Bundles are used as standalone files as well as the interchange format
over the wire protocol used when two Mercurial peers communicate with
each other.
Headers
=======
Bundles produced since Mercurial 0.7 (September 2005) have a 4 byte
header identifying the major bundle type. The header always begins with
``HG`` and the follow 2 bytes indicate the bundle type/version. Some
bundle types have additional data after this 4 byte header.
The following sections describe each bundle header/type.
HG10
----
``HG10`` headers indicate a *changegroup bundle*. This is the original
bundle format, so it is sometimes referred to as *bundle1*. It has been
present since version 0.7 (released September 2005).
This header is followed by 2 bytes indicating the compression algorithm
used for data that follows. All subsequent data following this
compression identifier is compressed according to the algorithm/method
specified.
Supported algorithms include the following.
``BZ``
*bzip2* compression.
Bzip2 compressors emit a leading ``BZ`` header. Mercurial uses this
leading ``BZ`` as part of the bundle header. Therefore consumers
of bzip2 bundles need to *seed* the bzip2 decompressor with ``BZ`` or
seek the input stream back to the beginning of the algorithm component
of the bundle header so that decompressor input is valid. This behavior
is unique among supported compression algorithms.

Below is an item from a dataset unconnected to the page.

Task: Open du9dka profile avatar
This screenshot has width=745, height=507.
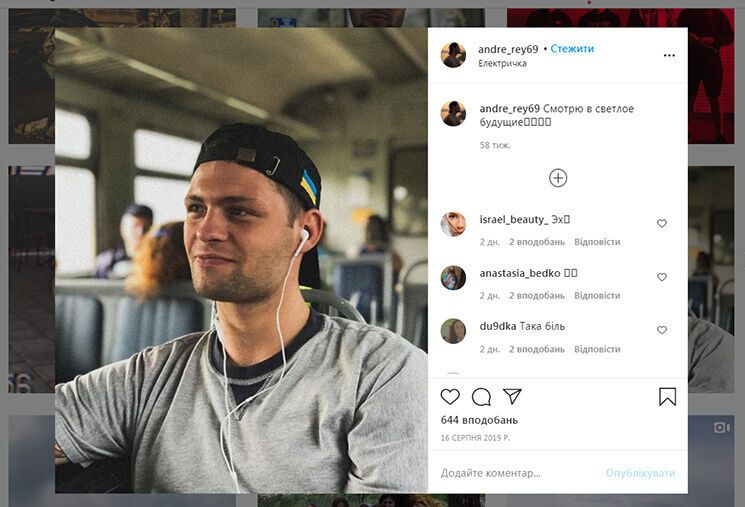Action: pos(453,331)
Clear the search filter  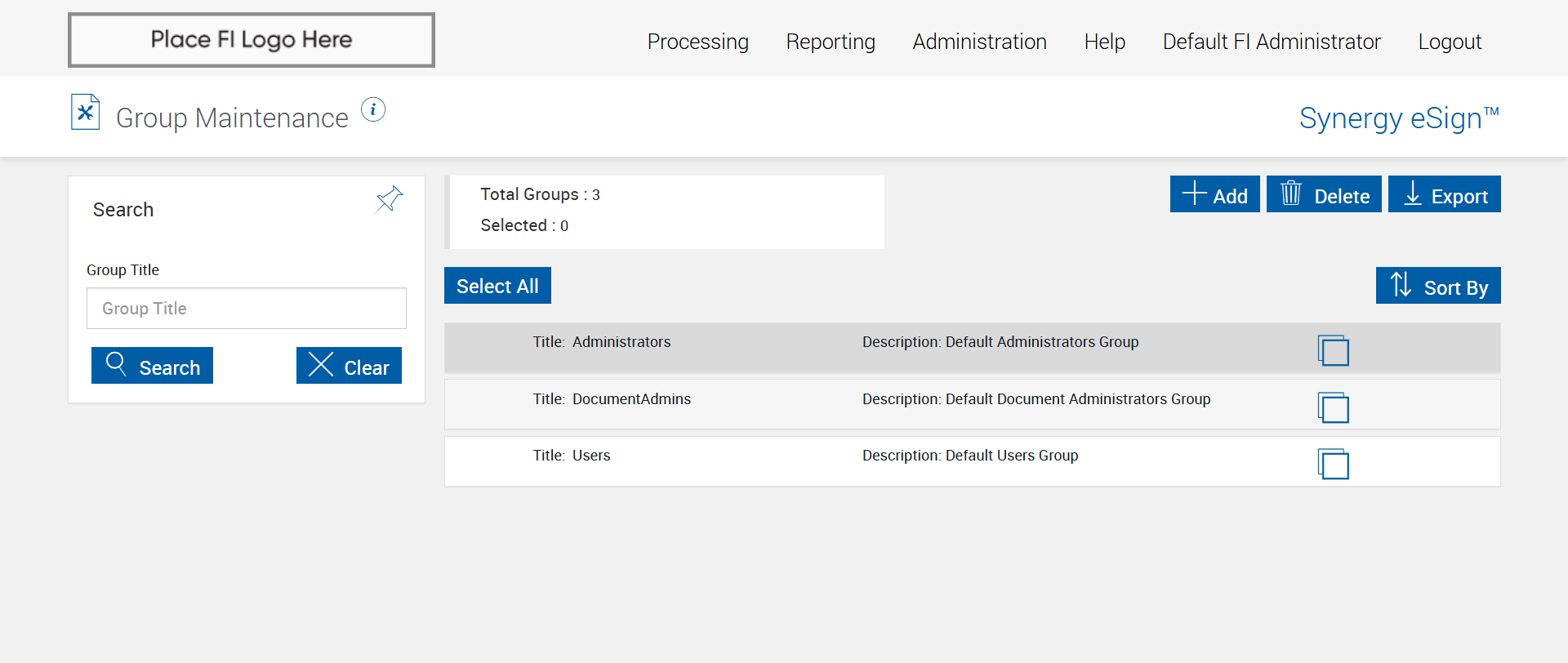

Supported since version 0.7 (released December 2006).
``GZ``
*zlib* compression.
Supported since version 0.9.2 (released December 2006).
``UN``
*Uncompressed* or no compression. Unmodified changegroup data follows.
Supported since version 0.9.2 (released December 2006).
3rd party extensions may implement their own compression. However, no
authority reserves values for their compression algorithm identifiers.
HG2X
----
``HG2X`` headers (where ``X`` is any value) denote a *bundle2* bundle.
Bundle2 bundles are a container format for various kinds of repository
data and capabilities, beyond changegroup data (which was the only data
supported by ``HG10`` bundles.
``HG20`` is currently the only defined bundle2 version.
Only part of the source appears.